Springfield Lauren had produced two foals by Chiola Cola and they would prove useful sorts in Janover Hanover (3 NZ & 11 Aus wins, $91,000) and perennial placegetter Momo (4 NZ wins).
To Springfield Lauren’s credit, they were the two best performers sired by Chiola Cola along with Delcola (6 NZ wins), a filly from the good trotting mare Aron Del.
Murray got a colt by Chiola Cola in The Man Himself, a winner on debut in Auckland who went on to record numerous placings in Australia, and then she bred the Sundon colts Conquer All (19 Aus wins, $179,000) and Running On Time, with Enchant in between and only Successor to come.
Murray formed a syndicate to race Enchant and she won a race at Wyndham under trainer Jim Curragh, while her first foal was the Sundon filly Enthral (Aus1.57.9, 11 Aus wins, $127,000), who was racing at Menangle up until November.
The second foal in a Majestic Son colt was “as mad as a snake” and Enchant has since produced fillies by Sam Bourbon, Peak and Master Glide.
“I think the Sam Bourbon went in the wind. They were quite happy with the Peak one although it would be six months since I heard about that one.
“I had the Master Glide filly in the sales but I pulled her out because it would have been a waste of time and Murray (Edmonds) took her away.”
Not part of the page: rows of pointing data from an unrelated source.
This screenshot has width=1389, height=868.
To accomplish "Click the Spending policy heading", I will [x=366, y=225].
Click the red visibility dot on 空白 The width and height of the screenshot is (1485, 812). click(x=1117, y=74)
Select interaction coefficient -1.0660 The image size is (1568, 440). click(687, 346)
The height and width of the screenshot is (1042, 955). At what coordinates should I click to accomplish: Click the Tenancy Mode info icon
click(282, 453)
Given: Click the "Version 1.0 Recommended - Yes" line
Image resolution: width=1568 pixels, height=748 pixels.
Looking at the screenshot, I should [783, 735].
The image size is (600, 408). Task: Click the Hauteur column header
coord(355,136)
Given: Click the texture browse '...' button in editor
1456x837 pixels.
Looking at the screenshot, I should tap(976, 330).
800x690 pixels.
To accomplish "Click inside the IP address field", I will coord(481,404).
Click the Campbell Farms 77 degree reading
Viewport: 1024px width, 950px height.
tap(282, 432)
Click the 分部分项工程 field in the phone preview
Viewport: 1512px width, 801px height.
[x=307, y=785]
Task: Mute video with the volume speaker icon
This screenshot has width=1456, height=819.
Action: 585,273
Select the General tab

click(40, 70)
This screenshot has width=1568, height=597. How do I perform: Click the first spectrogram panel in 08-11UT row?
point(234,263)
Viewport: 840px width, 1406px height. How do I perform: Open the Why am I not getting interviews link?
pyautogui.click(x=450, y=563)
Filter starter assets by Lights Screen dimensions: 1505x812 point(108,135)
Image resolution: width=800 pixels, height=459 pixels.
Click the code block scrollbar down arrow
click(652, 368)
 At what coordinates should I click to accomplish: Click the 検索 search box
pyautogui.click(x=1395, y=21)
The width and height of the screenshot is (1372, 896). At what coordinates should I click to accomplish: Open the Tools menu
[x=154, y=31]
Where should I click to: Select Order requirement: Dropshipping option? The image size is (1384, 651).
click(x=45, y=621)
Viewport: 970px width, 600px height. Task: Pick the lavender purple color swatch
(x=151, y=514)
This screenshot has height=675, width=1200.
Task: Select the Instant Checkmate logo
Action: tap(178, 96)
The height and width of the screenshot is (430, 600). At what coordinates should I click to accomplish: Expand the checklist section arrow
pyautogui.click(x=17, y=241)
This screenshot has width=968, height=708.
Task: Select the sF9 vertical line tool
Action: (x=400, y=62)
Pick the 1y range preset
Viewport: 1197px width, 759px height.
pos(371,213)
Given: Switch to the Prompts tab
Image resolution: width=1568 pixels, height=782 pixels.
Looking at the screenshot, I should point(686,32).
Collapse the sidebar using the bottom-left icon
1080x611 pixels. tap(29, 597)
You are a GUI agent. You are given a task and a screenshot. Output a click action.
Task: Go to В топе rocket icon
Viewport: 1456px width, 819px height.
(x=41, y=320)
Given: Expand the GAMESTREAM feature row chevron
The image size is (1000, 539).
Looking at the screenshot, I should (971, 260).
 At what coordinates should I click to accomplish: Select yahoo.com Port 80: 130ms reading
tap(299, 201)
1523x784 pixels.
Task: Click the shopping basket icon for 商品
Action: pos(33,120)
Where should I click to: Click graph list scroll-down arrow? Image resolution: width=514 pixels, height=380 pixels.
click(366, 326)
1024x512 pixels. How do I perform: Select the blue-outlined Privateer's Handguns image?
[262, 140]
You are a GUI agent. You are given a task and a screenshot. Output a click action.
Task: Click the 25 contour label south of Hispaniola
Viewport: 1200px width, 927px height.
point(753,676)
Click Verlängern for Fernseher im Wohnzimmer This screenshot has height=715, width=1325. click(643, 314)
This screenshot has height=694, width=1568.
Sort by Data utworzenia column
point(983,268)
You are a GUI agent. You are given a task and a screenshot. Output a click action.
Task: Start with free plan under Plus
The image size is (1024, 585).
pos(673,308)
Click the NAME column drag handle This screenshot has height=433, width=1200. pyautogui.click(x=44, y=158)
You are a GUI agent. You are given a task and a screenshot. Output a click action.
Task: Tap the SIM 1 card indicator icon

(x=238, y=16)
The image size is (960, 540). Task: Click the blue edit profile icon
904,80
Murray did not breed from Enthral for the next two seasons, but now has her in foal to Imperial Count.
“Enchant’s foals have been pretty fiery and Imperial Count has a very good temperament so I’m just hoping for one that is better natured.”
Successor’s first foal was a filly by Great Success in Fatal Reunion, who was sold as a yearling for $9000 and who won three races for Edmonds, but who died while foaling for the first time.
Then came the colts Spurred By Success (1 win), Heavyweight Hero, Success Counts (5 Aus wins to date) and Fighting Fire, a sound fifth behind One Majic Kenny at Addington last Friday night.
Successor’s first four foals were bought by Motueka’s Eric Inwood for a collective $32,000 after he’d bought Running On Time for $9500.
Unfortunately, Inwood passed away soon after Heavyweight Hero began racing as a two-year-old and his estate sold him to clients of trainer Todd Macfarlane, who has started him just 19 times during the last four seasons.
Successor had another colt by Kadabra this season, a late foal after an eventful prior breeding season.
She had been bred twice to Love You and missed, something not shown in official breeding records, and then she conceived twins by Majestic Son.
“We lost them both when the vet attempted to ‘pinch’ one and then she had twins again, and that operation was successful.
“But all that mucking around has stuffed us up and it’s why I need to give Successor next season off, so she can get back to having earlier foals.
“Success Counts was a small foal by Imperial Count, but the rest of them have been big foals including the Kadabra, which can go to the sales next year.
“But I really don’t care what size the next foal is, just as long as it is a filly.”